The multi-million dollar PetroSA deal: Freddie Blay Dreads Dismissal …but insists he won’t resign

The Board Chairman of the Ghana National Petroleum Corporation (GNPC), Freddie Blay, has reacted to allegations that he is unduly seeking to sell off 50% of Ghana’s share in the Deep Water Tano (DWT) under Jubilee Oil Holdings Limited (JOHL) to South African national oil company, PetroSA.

According to Mr. Blay, though he proposed the transaction, he only acted in the interest of the entire nation. To him, he has observed his conscience and though the was acting in the interest of the country.

Speaking to Citi FM yesterday, Mr. Blay insisted he had done nothing wrong and argued that the law would speak for itself, adding that there were very few documents on the deal.

“Possibly, I could be fired, but I do not see any reason why they are saying I should resign about this issue. I have done nothing wrong. I have observed my conscience and I thought I was protecting the interest of the country, and I am convinced about it, and if others think otherwise, and if those who appointed me are saying otherwise, then so be it,” he said.


Though The Chronicle is yet to see a response from Jubilee House to the call for intervention by the Minister for Energy, Dr. Matthew Opoku Prempeh, Mr. Blay is reported by CITI to have revealed that he has had conversations with President Akufo-Addo, regarding the issue.

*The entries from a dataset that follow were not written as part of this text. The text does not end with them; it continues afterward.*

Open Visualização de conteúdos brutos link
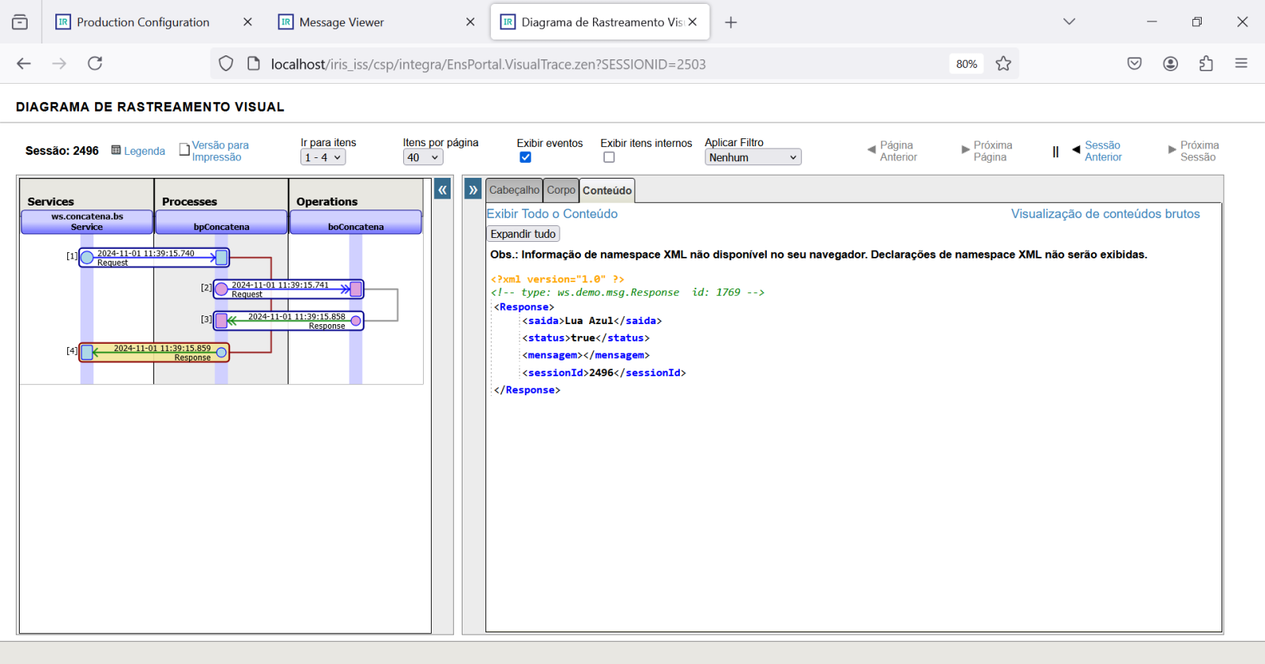The image size is (1265, 664). click(1105, 214)
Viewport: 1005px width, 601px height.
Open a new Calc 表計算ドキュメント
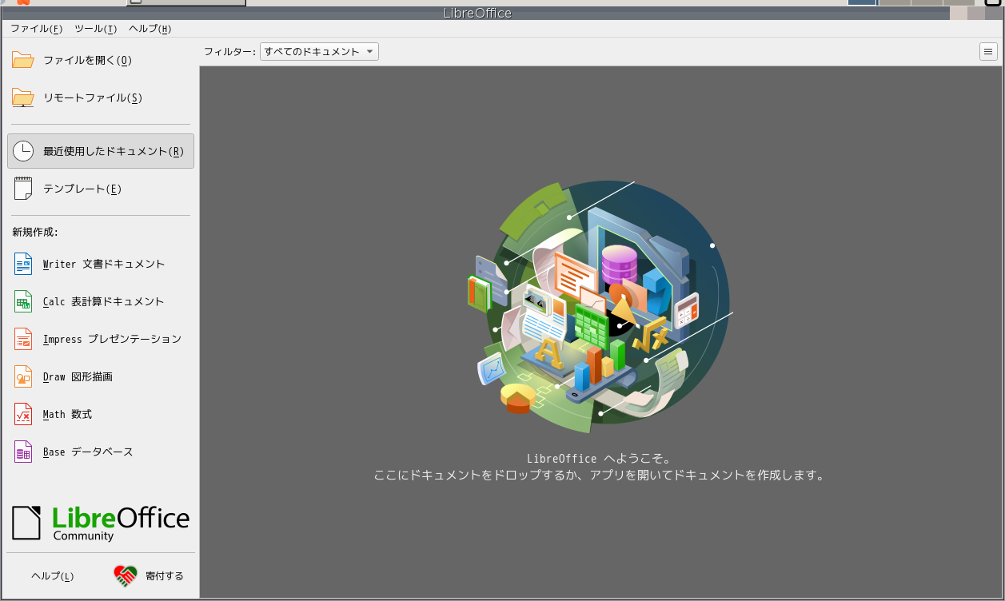102,301
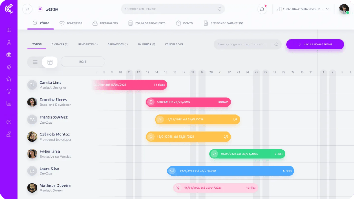Expand the sidebar with double-chevron button

[27, 9]
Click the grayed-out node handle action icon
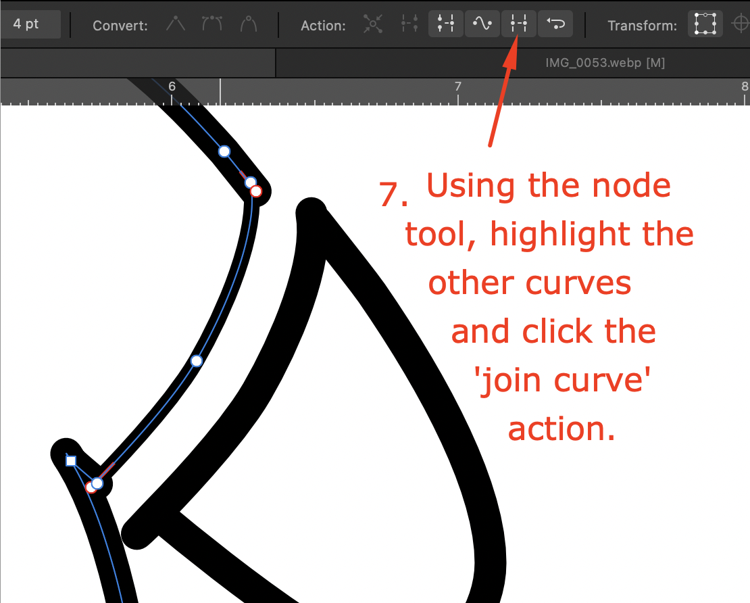 [409, 25]
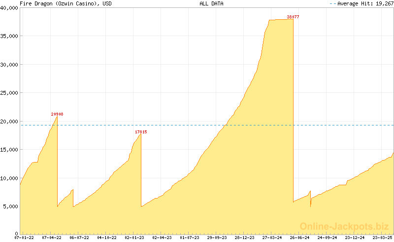Select the 20,000 y-axis label
The width and height of the screenshot is (394, 242).
(9, 121)
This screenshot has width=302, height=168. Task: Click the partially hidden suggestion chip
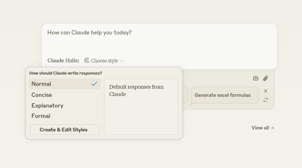(x=185, y=95)
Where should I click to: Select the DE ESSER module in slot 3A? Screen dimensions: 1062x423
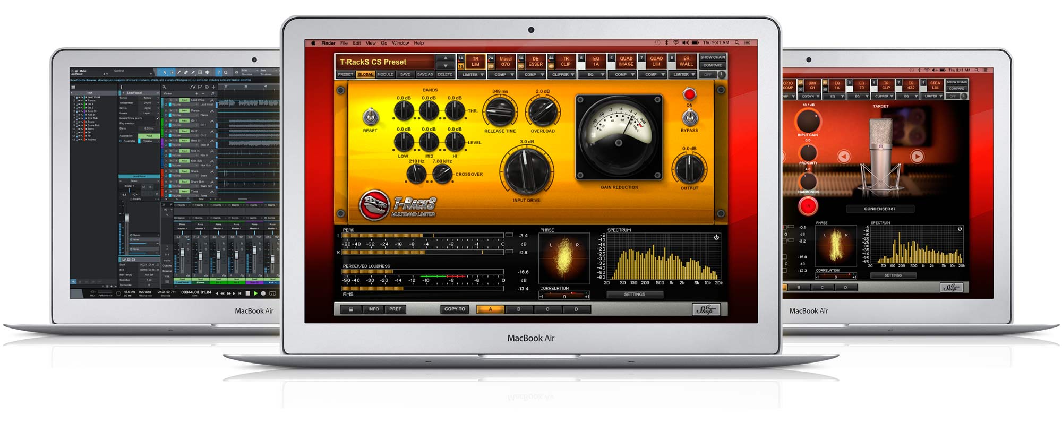click(x=535, y=62)
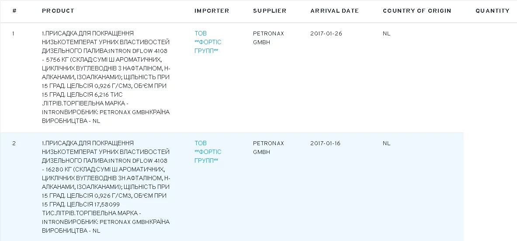Click PETRONAX GMBH supplier in row 2
This screenshot has height=241, width=517.
(x=268, y=147)
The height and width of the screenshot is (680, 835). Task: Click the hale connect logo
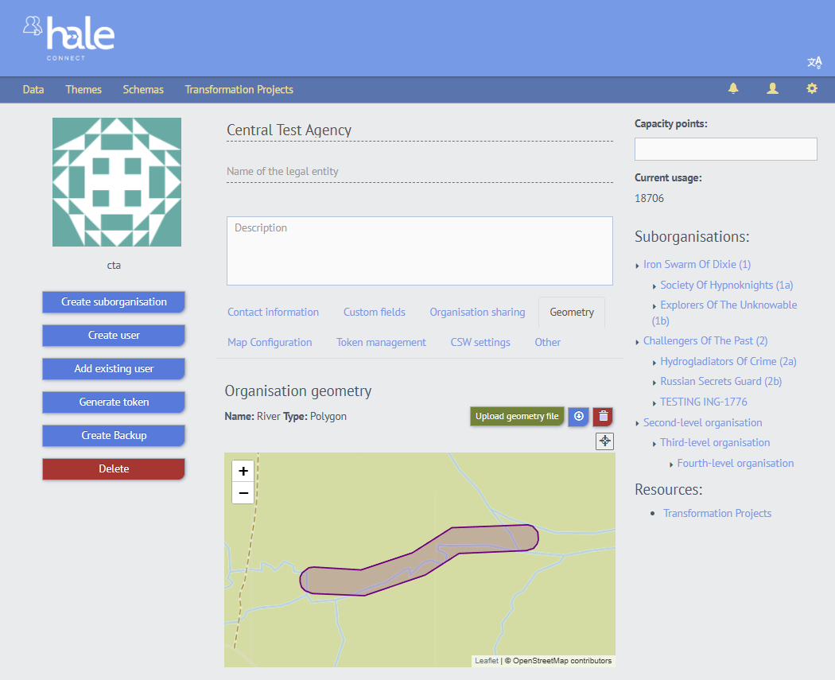68,37
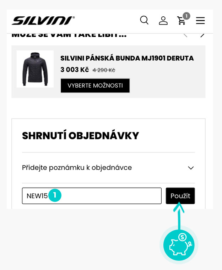The image size is (222, 270).
Task: Click the 3 003 Kč sale price
Action: pos(75,70)
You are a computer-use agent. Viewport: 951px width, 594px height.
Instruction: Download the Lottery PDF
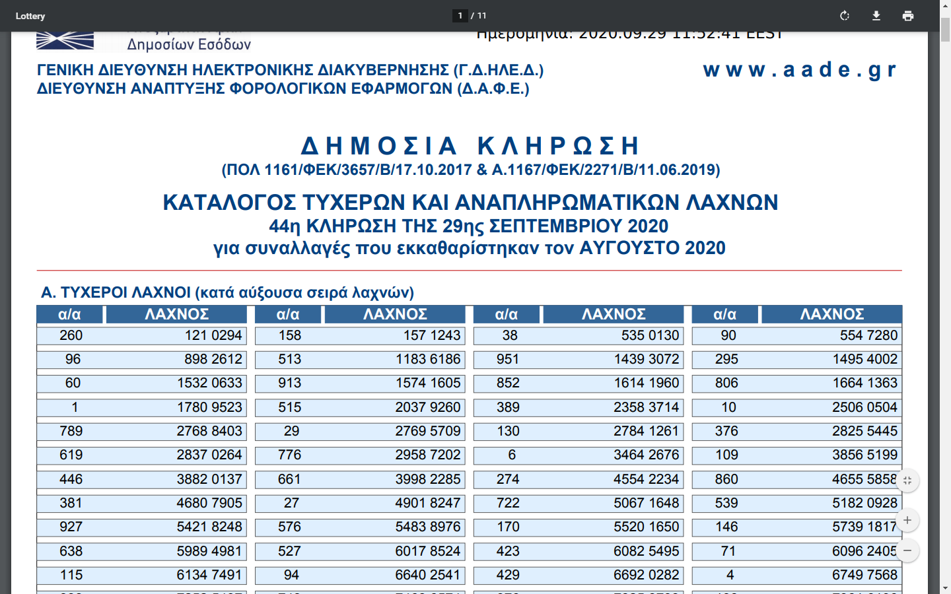coord(876,16)
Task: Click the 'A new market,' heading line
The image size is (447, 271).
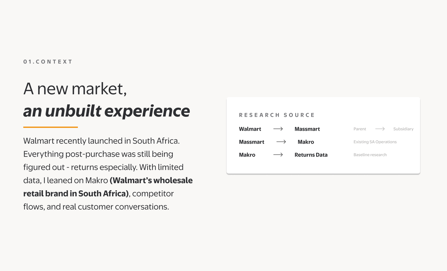Action: pos(75,89)
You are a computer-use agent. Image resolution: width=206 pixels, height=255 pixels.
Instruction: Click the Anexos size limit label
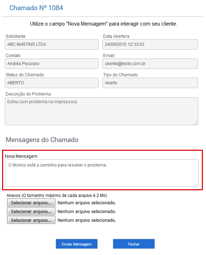[x=57, y=195]
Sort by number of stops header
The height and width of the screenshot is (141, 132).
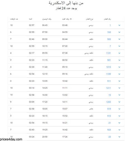point(14,19)
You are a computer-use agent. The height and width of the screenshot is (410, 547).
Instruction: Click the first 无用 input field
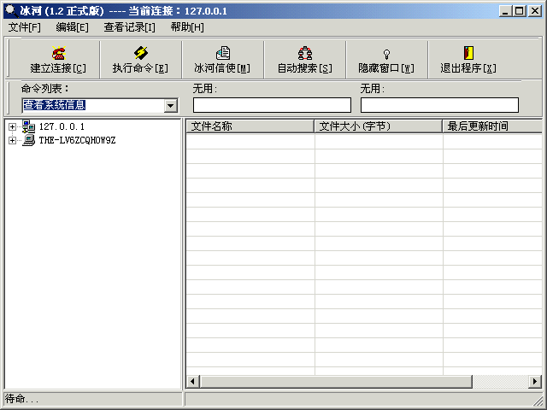[272, 105]
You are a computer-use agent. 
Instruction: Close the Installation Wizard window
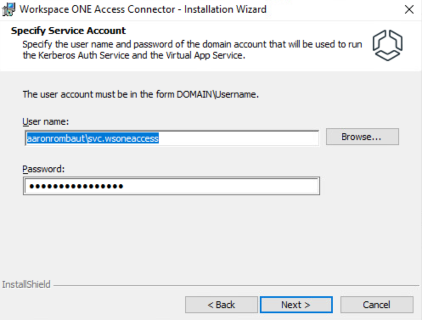click(409, 10)
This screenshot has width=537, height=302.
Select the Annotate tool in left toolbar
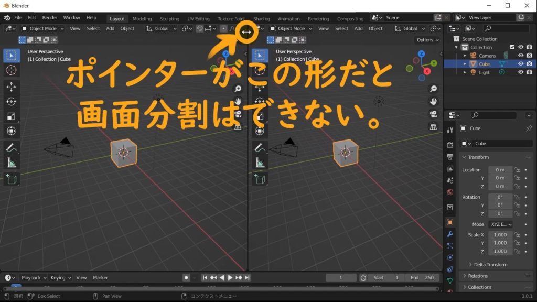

“I have spoken to the president about it and we have not gotten to the point where he will ask for his job back. It is not about convincing the president; the law will speak for itself and the law will talk, and there are few documents on the agreement.”


Mr. Blay refuted claims he has bad blood with the Energy Minister, Mathew Opoku Prempeh, as reported by a section of the media.

He clarified that the minister has strong opinions and he, Blay, is determined to talk about anything he knows.He revealed that he met with the minister on Tuesday “and we exchanged ideas brightly.”


In his sternly worded letter to Jubilee House, the Minister for Energy argued that the action by the GNPC Board Chairman would undermine both the viability of the Corporation and the policy objectives of improving government revenue from petroleum, especially in the context of the energy transition.

The Minister, in his letter, was at a loss as to why the Board Chairman acknowledged that the transaction would need his written consent to make it effective, which consent he declined to offer, but the Board Chairman was still pursuing the transaction.

In one of the communications between the GNPC and the South African National Oil Company, PetroSA, the GNPC board chairman suggested a long break of “three calendar months” to deal with the government of Ghana and its stakeholders who needed to play a role, though the minister has written to him to stop the transaction.


According to the Minister, a transaction that purportedly seeks to offload about 50% of the DWT stake that GNPC already owns could be considered “a divestment of a beneficial interest of the state.”

He argued that the divestment would require far more than the consent of the Minister, adding that if the President agreed to it, the Petroleum Agreement would be applied, in addition to the processes outlined in the Public Financial Management Law, the SIGA Law and potentially the approval of Parliament.

“One can imagine the uproar that this process will cause in the media,” the energy Minister noted.